→ **How to complete this task**:
Reproduce exactly, and only, the lines below from the one containing "Task: Go to next carousel image arrow" through the one containing "Task: Click the Accounting System box icon".

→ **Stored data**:
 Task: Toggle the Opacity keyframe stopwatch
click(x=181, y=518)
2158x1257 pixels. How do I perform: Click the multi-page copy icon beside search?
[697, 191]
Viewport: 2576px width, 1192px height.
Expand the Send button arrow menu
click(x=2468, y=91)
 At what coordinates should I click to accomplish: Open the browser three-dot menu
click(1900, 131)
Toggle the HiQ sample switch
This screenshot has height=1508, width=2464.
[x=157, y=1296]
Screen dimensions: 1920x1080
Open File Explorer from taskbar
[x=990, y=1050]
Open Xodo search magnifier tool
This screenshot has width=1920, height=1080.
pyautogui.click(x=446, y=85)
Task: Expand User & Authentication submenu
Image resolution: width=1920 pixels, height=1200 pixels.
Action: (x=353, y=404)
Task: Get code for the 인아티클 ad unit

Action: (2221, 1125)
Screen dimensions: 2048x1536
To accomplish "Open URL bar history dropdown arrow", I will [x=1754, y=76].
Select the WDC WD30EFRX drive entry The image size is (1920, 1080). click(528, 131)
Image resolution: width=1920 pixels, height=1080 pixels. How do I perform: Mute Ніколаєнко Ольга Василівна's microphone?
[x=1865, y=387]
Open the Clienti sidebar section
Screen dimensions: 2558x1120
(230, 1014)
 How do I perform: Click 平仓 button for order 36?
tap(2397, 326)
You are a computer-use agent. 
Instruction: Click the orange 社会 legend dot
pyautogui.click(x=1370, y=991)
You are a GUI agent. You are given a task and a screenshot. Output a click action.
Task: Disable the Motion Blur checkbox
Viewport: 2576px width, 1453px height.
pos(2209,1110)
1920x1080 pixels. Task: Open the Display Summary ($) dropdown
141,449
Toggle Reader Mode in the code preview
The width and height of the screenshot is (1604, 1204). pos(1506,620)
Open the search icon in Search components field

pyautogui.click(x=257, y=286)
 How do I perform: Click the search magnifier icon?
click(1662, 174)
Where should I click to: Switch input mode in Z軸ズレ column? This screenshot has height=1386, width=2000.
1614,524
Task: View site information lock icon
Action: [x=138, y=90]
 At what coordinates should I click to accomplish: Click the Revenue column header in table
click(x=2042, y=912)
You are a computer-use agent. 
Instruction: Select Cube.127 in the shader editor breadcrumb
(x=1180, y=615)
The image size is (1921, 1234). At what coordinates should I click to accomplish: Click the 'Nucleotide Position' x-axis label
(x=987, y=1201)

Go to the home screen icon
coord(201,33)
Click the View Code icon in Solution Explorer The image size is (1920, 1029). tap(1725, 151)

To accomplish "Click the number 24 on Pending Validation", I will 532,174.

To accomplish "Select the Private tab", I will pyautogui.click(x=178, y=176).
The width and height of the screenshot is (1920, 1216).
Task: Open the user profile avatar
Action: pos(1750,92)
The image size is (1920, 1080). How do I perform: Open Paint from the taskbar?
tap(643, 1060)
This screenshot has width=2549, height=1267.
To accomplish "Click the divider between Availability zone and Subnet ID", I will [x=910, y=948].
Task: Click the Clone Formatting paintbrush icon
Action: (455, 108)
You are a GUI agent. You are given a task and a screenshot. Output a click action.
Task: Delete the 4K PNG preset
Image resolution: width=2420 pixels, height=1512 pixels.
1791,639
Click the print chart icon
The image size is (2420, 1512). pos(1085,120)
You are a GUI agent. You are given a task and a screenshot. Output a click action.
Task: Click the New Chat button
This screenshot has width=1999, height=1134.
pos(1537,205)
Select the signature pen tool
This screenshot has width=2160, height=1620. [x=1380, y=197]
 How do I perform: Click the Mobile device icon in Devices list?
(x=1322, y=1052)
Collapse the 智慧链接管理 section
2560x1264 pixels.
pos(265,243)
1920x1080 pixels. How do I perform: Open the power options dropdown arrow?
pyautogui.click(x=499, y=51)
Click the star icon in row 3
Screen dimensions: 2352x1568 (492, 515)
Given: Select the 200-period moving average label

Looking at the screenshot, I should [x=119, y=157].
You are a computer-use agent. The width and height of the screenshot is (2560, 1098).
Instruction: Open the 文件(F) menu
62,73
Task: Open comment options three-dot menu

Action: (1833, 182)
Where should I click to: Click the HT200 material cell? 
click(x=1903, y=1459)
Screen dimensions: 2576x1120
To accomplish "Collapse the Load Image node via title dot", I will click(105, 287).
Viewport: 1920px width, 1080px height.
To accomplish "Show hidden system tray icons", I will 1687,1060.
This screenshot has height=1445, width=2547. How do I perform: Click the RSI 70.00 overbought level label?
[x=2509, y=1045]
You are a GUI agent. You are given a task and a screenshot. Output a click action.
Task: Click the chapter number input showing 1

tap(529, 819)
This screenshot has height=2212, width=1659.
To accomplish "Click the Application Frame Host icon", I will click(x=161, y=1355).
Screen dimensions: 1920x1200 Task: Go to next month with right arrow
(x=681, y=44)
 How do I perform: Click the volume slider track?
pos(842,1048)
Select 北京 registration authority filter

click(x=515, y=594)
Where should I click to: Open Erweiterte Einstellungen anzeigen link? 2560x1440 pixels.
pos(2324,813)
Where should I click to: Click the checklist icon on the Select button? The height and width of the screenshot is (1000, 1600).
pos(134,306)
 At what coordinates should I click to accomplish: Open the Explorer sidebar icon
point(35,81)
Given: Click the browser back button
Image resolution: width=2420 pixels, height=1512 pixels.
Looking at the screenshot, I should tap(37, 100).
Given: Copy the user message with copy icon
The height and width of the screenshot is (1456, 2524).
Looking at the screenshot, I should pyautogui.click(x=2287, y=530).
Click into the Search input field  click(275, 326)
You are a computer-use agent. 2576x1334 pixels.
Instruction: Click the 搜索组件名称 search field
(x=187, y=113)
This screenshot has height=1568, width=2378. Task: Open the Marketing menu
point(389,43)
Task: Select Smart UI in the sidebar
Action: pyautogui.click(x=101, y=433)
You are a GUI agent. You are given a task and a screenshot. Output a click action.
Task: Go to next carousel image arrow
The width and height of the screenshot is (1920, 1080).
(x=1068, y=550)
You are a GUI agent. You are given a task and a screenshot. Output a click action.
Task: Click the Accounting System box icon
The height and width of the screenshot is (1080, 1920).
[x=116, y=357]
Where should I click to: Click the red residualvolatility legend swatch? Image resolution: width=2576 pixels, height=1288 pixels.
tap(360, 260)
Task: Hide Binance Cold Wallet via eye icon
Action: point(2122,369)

→ **Result of this task**:
Task: Go to next carousel image arrow
The width and height of the screenshot is (1920, 1080).
(x=1068, y=550)
You are a GUI agent. You are given a task and a screenshot. Output a click action.
Task: Click the Accounting System box icon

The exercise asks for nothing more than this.